Berkenalan dengan Soekarno.

Tahun 1941 dalam muktamar Muhamamdiah, HAMKA berkenalan dengan Soekarno di Yogyakarta. Soekarno terkesan sekali dengan  wawasan Hamka. Sebaliknya HAMKA juga mengagumi Soekarno sebagai tokoh besar pergerakan kemerdekaan Indonesia. Makanya pada saat Soekarno diasingkan ke Bengkulu. Soekarno  minta kepada Oei Tjing Hin, Konsul Muhammadiyah Bengkulu, agar membawa Hamka bertemu dengannya di Bengkulu. Itu bisa dimengerti. Mereka sama sama satu chemistry. Keduanya terinspirasi dengan politik pegerakan Islam HOS Tjokroaminoto dan Haji Agus Salim.
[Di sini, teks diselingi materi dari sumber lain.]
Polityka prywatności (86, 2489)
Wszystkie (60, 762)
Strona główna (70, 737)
Saat Jepang masuk dan Belanda terusir dari Indonesia. Jepang beri dia jabatan pada 1944 sebagai anggota Sangi Kai Syu, semacam Dewan Perwakilan. Tentu ada alasan mengapa dia setuju. Dia percaya pada janji Jepang untuk memberikan kemerdakaan kepada Indonesia. Dan tentu berharap Jepang tidak membubarkan Muhammadiyah. Namun, karena sikap akomodatif untuk bekerjasama dengan penjajah Jepang, Hamka, seperti halnya Soekarno dan Mohammad Hatta akhirnya dituduh sebagai kolaborator oleh kelompok revolusioner, salah satunya adalah Sutan Syahrir.
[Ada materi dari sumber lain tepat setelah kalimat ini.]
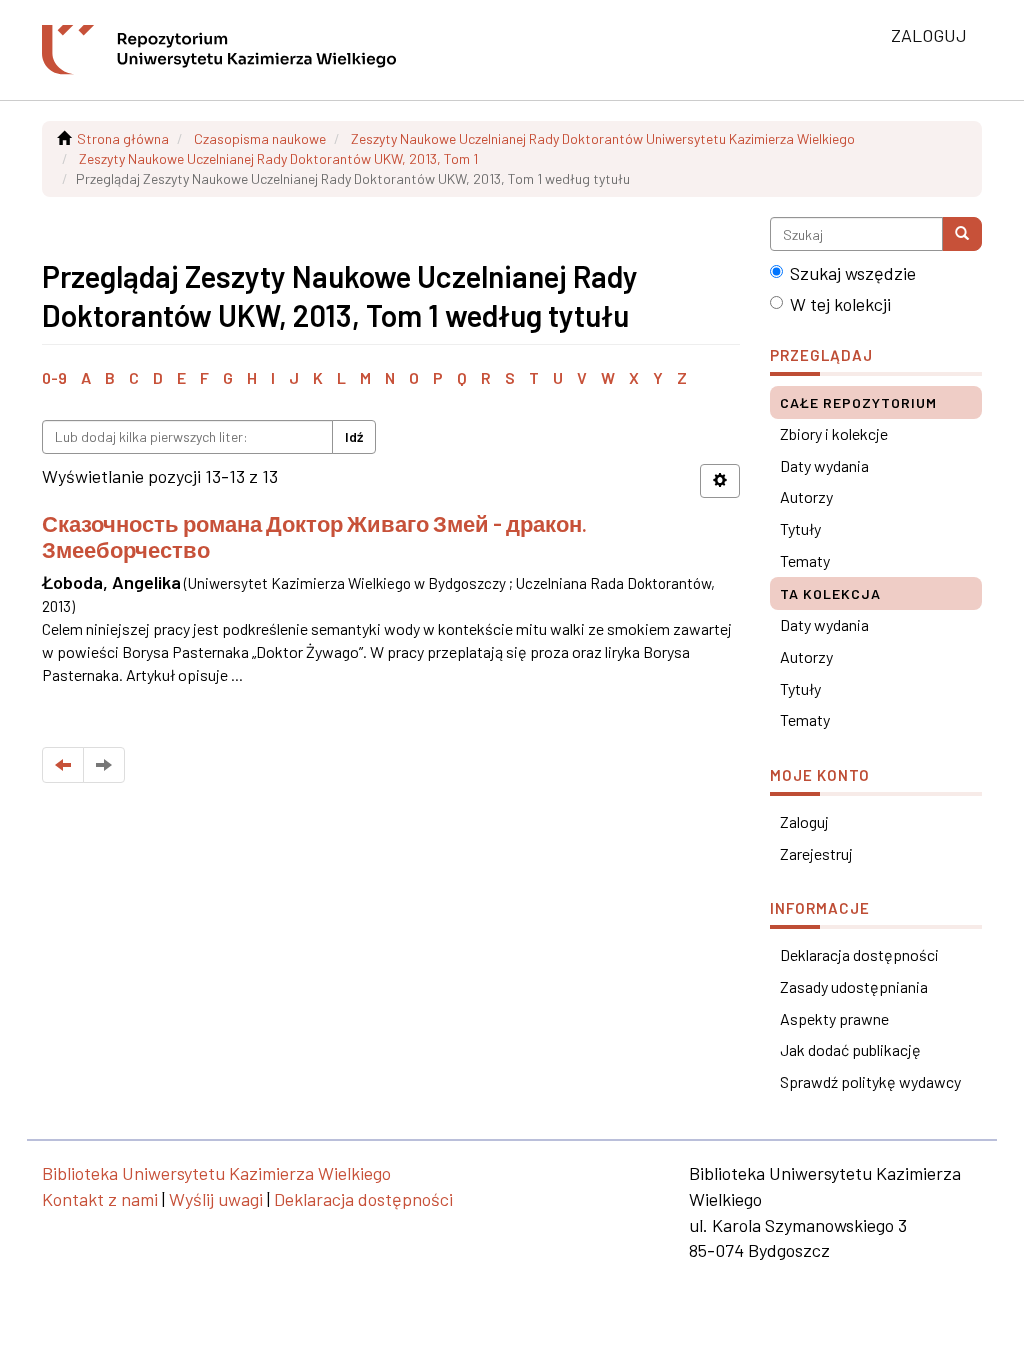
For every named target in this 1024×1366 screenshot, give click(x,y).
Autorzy (806, 496)
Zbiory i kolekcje (834, 433)
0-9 (54, 377)
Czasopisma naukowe (260, 138)
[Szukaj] (962, 234)
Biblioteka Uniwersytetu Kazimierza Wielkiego (216, 1173)
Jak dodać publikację (850, 1049)
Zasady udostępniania (854, 986)
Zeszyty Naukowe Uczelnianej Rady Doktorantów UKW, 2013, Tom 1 (278, 158)
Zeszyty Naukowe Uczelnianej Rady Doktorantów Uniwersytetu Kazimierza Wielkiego (603, 138)
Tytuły (800, 528)
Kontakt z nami (100, 1199)
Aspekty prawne (834, 1018)
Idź (354, 436)
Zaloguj (804, 821)
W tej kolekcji (840, 304)
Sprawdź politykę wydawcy (870, 1081)
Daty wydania (824, 465)
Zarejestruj (816, 853)
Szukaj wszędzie (853, 273)
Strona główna (123, 138)
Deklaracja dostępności (859, 954)
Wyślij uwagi (216, 1199)
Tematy (805, 560)
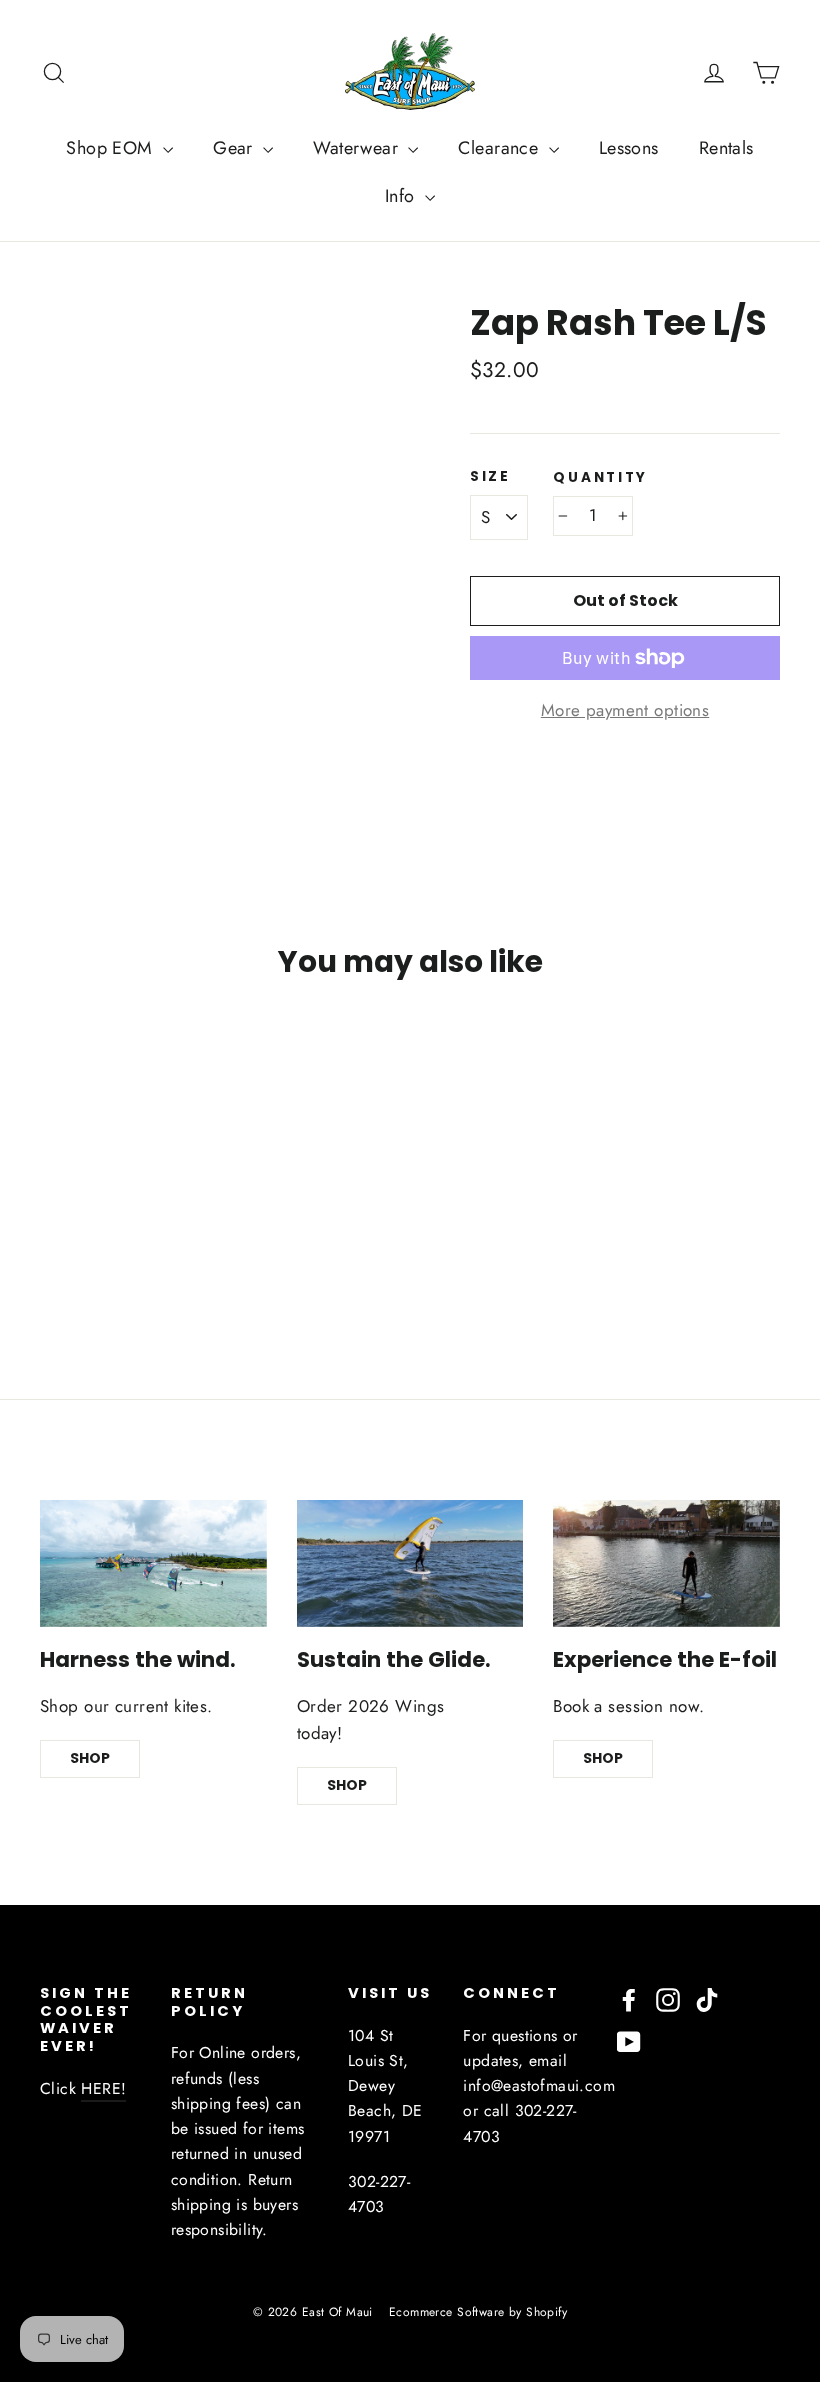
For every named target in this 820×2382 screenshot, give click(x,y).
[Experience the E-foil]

Setelah Jepang jatuh dan Kemerdekaan Indonesia diproklamirkan  Soekarno dan Hatta pada 17 agustus 1945. Setelah itu Tentara sekutu pemenang perang dunia kedua, ingin mengembalikan Indonesia kepada Belanda. HAMKA memilih masuk hutan bergrilya melawan agresi Belanda itu. Padahal tahun 1946 Soekarno sebagai presiden minta Hamka pindah ke Jakarta. Tetapi, Agresi Pertama pada 1947 membuat ajakan Sukarno tertunda. Satu tahun kemudian, Sukarno mengunjungi Hamka di Buktitinggi, Sumatra Barat. Dalam lawatannya itu, Hamka menghadiahkan Bung Karno sebuah puisi berjudul "Sansai juga aku kesudahannya”. Hamka benar-benar hijrah ke Jakarta pada 1949, setelah penyerahan kedaulatan. Ia memboyong keluarganya ke Ibu Kota.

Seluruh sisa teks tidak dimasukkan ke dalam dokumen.